TCP Congestion Control: Nagle to BBR

Forty years of trying to answer one question — how fast should you send packets when you can't see the network you're sending them through?

#TL;DR

TCP doesn’t know what it’s sending into. The sender can’t see the queues on intermediate routers, the capacity of the bottleneck link, or how many other flows are competing for the same bandwidth. It has to infer all of it from two signals: packets that got acknowledged and packets that didn’t. That inference has been the subject of continuous research since 1984, when Nagle wrote the first congestion-control paper, and it’s still an open problem in 2026. Every Linux kernel release changes something about how your connections share a network they can’t see.

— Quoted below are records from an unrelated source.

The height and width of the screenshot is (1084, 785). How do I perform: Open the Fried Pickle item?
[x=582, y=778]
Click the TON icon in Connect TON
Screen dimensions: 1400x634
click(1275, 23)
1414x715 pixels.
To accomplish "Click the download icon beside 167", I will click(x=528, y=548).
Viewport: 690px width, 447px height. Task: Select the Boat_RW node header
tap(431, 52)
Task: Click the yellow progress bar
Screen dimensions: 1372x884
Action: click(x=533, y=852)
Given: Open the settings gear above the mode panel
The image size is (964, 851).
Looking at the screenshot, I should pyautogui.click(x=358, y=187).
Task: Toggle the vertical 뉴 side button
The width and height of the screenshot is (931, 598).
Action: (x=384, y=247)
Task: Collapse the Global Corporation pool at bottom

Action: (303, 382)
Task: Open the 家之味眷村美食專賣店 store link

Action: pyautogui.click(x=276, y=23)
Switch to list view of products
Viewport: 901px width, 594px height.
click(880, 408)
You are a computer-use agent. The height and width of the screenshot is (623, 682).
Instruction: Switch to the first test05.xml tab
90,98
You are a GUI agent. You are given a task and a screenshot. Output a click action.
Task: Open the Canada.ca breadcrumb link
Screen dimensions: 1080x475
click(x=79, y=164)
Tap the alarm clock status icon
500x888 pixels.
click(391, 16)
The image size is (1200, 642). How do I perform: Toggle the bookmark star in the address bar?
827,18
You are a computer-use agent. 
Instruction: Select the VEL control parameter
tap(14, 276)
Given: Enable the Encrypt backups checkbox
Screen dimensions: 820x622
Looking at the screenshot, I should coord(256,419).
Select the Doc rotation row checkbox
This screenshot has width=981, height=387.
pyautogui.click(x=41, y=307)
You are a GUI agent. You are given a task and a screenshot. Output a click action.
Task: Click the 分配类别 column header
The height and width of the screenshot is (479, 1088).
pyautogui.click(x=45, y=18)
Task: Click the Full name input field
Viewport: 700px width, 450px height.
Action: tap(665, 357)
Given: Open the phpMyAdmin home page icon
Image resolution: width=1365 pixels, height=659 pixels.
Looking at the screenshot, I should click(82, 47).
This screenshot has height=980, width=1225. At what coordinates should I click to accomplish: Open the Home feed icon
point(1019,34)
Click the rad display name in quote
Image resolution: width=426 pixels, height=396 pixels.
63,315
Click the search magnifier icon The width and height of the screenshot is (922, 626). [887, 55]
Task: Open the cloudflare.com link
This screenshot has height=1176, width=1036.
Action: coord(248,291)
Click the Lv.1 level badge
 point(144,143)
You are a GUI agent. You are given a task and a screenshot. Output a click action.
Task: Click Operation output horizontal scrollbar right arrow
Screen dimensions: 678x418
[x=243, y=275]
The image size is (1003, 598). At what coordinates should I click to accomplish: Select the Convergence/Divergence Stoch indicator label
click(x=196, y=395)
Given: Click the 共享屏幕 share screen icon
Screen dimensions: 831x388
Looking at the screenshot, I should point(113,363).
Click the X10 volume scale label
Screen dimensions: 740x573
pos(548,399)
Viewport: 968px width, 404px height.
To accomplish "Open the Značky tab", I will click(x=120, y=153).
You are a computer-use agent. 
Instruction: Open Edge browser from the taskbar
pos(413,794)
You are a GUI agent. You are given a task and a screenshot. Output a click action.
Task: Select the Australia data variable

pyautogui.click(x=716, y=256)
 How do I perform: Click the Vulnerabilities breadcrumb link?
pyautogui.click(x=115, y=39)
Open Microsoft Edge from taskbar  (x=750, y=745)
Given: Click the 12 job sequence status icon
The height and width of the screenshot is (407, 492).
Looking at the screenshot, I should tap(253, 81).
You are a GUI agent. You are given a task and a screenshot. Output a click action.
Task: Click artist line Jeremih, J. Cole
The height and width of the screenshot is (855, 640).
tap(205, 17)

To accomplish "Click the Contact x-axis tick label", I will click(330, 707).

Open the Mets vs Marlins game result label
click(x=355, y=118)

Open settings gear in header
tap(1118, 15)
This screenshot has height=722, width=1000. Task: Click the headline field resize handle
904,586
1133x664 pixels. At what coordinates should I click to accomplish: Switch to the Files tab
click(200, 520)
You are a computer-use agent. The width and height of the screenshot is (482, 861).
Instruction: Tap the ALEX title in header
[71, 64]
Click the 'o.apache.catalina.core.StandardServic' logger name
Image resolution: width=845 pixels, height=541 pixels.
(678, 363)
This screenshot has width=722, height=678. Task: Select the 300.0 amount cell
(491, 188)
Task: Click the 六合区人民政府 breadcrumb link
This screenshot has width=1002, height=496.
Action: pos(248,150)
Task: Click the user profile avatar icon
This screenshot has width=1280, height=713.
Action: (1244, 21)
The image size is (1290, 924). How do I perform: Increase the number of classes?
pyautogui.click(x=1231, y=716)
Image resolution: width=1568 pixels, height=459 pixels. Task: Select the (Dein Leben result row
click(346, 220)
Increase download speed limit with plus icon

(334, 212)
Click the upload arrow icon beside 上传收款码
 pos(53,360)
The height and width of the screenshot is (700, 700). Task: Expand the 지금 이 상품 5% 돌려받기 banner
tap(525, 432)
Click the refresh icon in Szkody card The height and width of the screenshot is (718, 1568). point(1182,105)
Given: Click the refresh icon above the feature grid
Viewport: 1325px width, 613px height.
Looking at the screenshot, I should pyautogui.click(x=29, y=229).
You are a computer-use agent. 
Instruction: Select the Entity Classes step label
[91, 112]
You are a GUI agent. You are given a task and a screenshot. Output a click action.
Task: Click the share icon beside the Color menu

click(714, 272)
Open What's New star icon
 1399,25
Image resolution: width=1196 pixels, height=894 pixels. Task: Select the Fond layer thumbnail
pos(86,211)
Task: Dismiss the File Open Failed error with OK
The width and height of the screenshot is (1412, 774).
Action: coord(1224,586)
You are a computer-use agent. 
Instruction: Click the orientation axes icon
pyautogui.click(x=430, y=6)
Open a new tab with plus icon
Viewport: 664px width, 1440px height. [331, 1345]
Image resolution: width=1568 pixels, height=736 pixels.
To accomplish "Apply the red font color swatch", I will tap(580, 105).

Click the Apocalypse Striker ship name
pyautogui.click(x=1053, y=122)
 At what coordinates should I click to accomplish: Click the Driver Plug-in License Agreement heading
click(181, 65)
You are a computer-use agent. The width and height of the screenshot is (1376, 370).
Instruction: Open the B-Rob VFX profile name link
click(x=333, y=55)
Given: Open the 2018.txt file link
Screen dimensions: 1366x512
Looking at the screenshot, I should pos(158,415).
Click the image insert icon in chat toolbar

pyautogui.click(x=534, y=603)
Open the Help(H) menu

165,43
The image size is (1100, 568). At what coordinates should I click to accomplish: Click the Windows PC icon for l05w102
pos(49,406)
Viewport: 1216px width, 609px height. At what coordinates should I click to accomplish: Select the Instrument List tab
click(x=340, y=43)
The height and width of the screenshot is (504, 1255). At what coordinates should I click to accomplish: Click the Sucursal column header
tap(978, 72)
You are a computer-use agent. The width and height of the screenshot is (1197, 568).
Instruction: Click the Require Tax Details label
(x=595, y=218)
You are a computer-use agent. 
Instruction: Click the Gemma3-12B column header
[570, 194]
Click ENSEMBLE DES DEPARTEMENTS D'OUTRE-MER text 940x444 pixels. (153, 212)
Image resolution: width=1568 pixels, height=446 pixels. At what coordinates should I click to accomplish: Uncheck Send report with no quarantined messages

#The Original Problem: Congestion Collapse

In October 1986, the internet’s throughput between LBL and UC Berkeley — a few hundred yards of wire — dropped from 32 kbit/s to 40 bits per second. Three orders of magnitude of collapse. The network hadn’t been disconnected. It was still forwarding packets. It just wasn’t forwarding anything useful.

The cause was feedback. Early TCP implementations would, on a detected loss, retransmit the missing packet — aggressively, without backing off. When a router started dropping packets because its queue was full, every sender whose packets got dropped responded by retransmitting more. The queue overflowed harder. More packets got dropped. Every retransmission made the problem worse.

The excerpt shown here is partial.